I really, really don’t want to lose this chance.
She stopped in front of him, clasping her hands in front of her in a nervous gesture she was totally unaware of. “There’s something I need to tell you.”
Pearse’s brows went up. He dwarfed her physically, and his expression was more impatient than encouraging. They were standing at the end of her row of cubicles, near the hall that was home to the elevator bank. The nearest cubicle was empty, but there was plenty of coming and going from the elevators and the break room, with its coffee and doughnuts and the copying machine, so any real privacy was out the window. Anyway, it didn’t matter. No matter how much she might have wished it had been otherwise, this was something she wasn’t going to be able to hide.
So be it.
Jess squared her shoulders. Her hands fell to her sides, where they would have clenched if she hadn’t caught her fingers closing and deliberately relaxed them.
“My name isn’t Jessica Dea
n, it’s Jessica Ford.” Despite her brave stance, tension made her chest feel tight. “My picture is in the Post this morning because I was in the car with Annette Cooper when she was killed, and I survived the crash. That means the media have an interest in me, and—”
His frown cleared. “You think I offer people jobs without checking them out? I know all that.”
Jess would have gaped at him if she hadn’t caught herself in time. “You do?”
He nodded. “What I’m interested in is the quality of your work. I’ve been impressed by it. So do you want the job or not?”
“Oh. Yes. Absolutely.”
“See you at 8:30, then.”
He turned on his heel and was gone.
Jess practically sagged with relief.
The warm little niggle of pure good feeling she was experiencing lasted about halfway back to her cubicle, when she saw Cates heading her way. Jess would have indulged in a fond hope that the woman’s current path was just coincidence, but unfortunately Cates’s eyes were fixed on her.
Jess’s steps slowed. An arrestingly attractive thirty-six-year-old divorcée, Cates was tall and thin and elegant, with honey-blond hair twisted into a loose upsweep, steel blue eyes, a long, narrow nose, and a full mouth, the proportions of which Jess suspected had been enhanced by artificial means. Today she wore beige heels, a beige knit skirt, and a white silk shell with a ton of jewelry. As always, she looked wonderful.
Jess always felt small and insignificant and frumpy in her company. Which was one more thing she held against her.

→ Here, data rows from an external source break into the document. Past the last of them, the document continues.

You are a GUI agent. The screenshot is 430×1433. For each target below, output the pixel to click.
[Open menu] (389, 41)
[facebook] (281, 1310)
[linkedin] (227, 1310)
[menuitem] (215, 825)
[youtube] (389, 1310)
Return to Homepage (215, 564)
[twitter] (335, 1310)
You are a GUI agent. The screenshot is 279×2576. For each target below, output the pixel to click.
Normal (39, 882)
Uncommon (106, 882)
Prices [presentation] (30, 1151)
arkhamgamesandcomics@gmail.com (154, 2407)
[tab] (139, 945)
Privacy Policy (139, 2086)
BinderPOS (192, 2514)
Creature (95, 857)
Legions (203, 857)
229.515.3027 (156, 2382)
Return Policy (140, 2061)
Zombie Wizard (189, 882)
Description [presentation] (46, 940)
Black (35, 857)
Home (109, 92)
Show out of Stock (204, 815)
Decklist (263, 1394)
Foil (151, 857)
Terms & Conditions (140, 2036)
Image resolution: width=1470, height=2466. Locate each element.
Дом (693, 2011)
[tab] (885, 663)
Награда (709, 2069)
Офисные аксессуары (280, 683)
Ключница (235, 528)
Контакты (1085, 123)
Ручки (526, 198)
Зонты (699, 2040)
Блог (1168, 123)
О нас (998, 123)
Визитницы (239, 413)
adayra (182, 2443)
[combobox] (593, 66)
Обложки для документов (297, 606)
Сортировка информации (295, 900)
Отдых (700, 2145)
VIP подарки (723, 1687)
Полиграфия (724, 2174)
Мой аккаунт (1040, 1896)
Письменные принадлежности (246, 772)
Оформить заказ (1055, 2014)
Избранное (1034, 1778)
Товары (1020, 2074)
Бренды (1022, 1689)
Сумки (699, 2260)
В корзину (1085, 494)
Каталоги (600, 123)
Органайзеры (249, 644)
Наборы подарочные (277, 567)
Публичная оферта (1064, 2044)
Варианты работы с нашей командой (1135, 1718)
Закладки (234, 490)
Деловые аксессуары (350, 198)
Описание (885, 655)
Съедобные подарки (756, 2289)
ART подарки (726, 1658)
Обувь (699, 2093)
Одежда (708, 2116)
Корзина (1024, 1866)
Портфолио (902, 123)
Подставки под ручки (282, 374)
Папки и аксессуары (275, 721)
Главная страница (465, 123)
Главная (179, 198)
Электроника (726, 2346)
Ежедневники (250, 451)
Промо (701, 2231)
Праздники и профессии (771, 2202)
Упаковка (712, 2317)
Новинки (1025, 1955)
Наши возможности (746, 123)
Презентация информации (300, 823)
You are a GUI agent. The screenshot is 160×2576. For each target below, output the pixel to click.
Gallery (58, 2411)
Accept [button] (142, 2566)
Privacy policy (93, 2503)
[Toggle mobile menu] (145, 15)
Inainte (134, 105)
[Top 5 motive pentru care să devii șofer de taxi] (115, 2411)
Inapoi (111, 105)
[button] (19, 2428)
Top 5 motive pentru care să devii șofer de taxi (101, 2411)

It was all Jess could do to keep a neutral expression as Cates approached, but she tried. The last encounter of any substance she’d had with Cates was when she’d backed out of her boss’s office after finding her in Mark’s arms, the files she’d been on her way to deliver hanging forgotten in her hands. Mark had had his back turned, but Cates had seen her over Mark’s shoulder the moment she had entered, not that seeing her had had any effect that Jess had noticed on the length or enthusiasm of their embrace.